GK: I’ve had so many kids reaching out to me in the last few weeks. I try to just tell everyone that it does get better. I know that sounds crazy. It’s really difficult being in the closet. It’s not fun. It’s really scary, and really emotional, and it’s kind of traumatic. I want to encourage kids absolutely to be themselves and embrace that part of themselves, but I also don’t think it’s my place — or anybody’s place — to tell someone when they should come out or how they should come out. I think it’s really a personal thing, a personal journey.

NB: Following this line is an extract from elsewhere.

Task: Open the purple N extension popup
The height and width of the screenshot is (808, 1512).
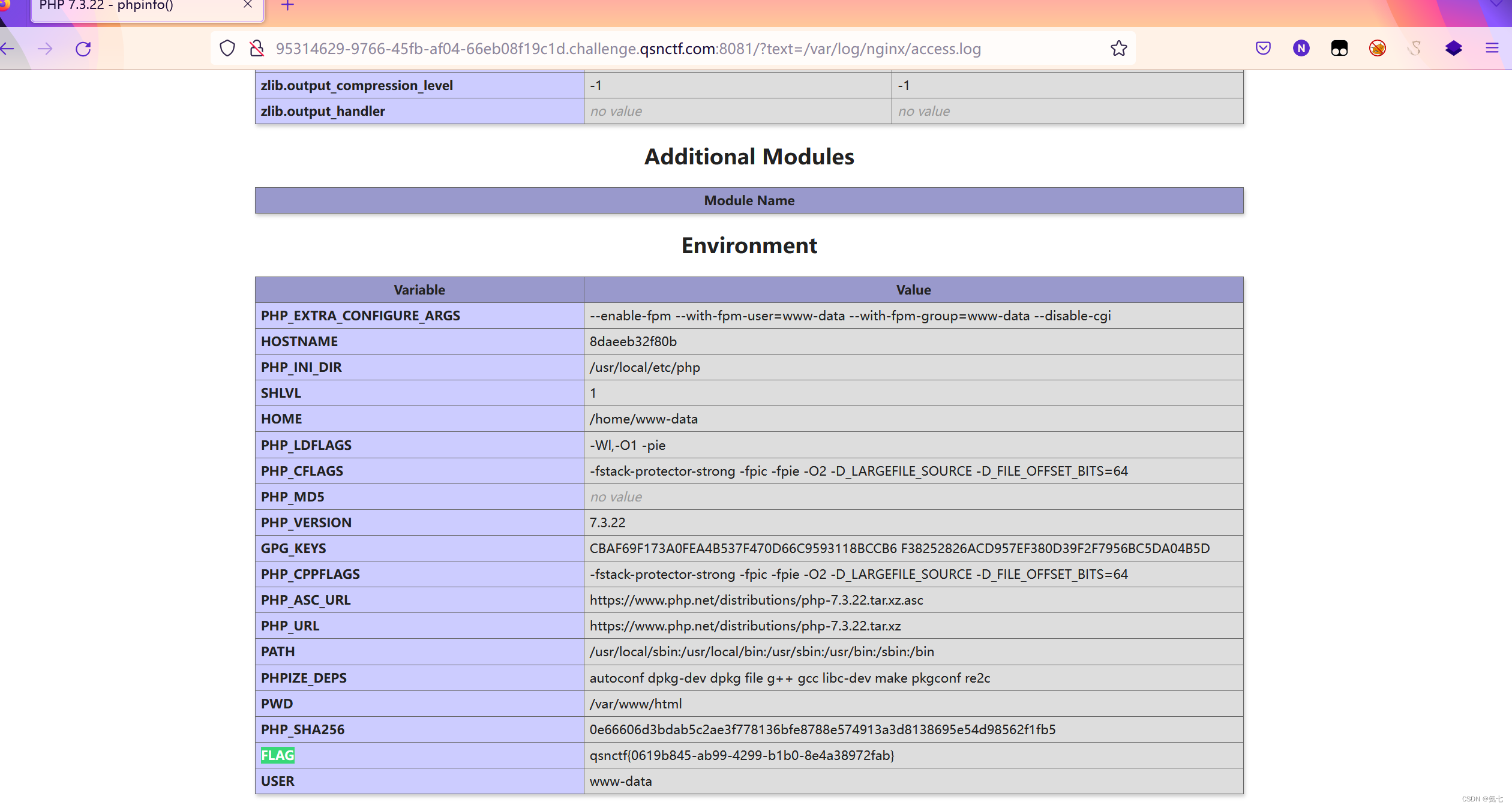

It’s something I kind of wish I had embraced a little sooner. I don’t think I’ve met anyone who said, “Oh man, I wish I had stayed in the closet a little bit longer.” Because once you come out you realize how much happier you are and how much weight is off your shoulders, how much less pressure you feel in your everyday life. I would encourage anybody to do it just because that feeling is so great and it’s such a release. I would want anyone to feel that release.
I think it’s important that people know that the people that do love them and are there for them and are their supporters are still going to be those people, regardless of your sexual orientation. The people that don’t feel that way, and aren’t supportive, and can’t come to terms or accept it — they’re not really people you need in your life anyway. In a way it can be sad, but it does show you who your true friends are and, in a way, that’s kind of beautiful.
We figured a superior athlete could handle some rapid-fire questions as well:
What is your favorite event to compete in?
GK: The X Games! It hasn’t really gone my way — it’s not an event that I always do well at. There’s something about the X Games that’s larger than life; it has such a crazy energy. I put a lot of emphasis on it and it’s really an emotional event for me. I’m really looking forward to it and I hope it goes better for me.
What are your most used emojis right now?
"I’ve always had my mind being pulled in two different ways — this internal battle going on."
Those girls with the pink sweaters are the ones I use the most, it’s ridiculous.
Do you have a celeb crush?
GK: I’ll say Matt Bomer.
What’s your favorite television show right now?
GK: How to Get Away With Murder, for sure. I’m not caught up — I only started watching it a little while ago, so I’m in the first season, but I’m definitely hooked.
Ideal first date?
GK: My ideal first date would be something where you get a lot of time to talk with someone. I don’t really understand why people go to shows or movies on a first date. I definitely want to use that time to talk and get to know someone. Maybe meeting for a drink with plans to go to dinner somewhere? So you can get a drink and talk, then walk to dinner.
Do you have any automatic dating deal breakers?
GK: Oh god, I’m sure there are so many. I can’t deal with someone who has bad breath, it’s just the worst. That sounds really shallow but I just couldn’t deal with that. I guess really bad manners would be a big turnoff. I don’t need someone who is super prim and proper, but, I don’t know, I think I would be turned off if someone was a sloppy eater or wasn’t genuinely courteous. Also no sense of humor or a bad sense of humor would be a huge turnoff. And someone who can’t spell! If we are texting and there are tons of spelling mistakes, I can’t deal with that.
This interview has been lightly edited for length and clarity.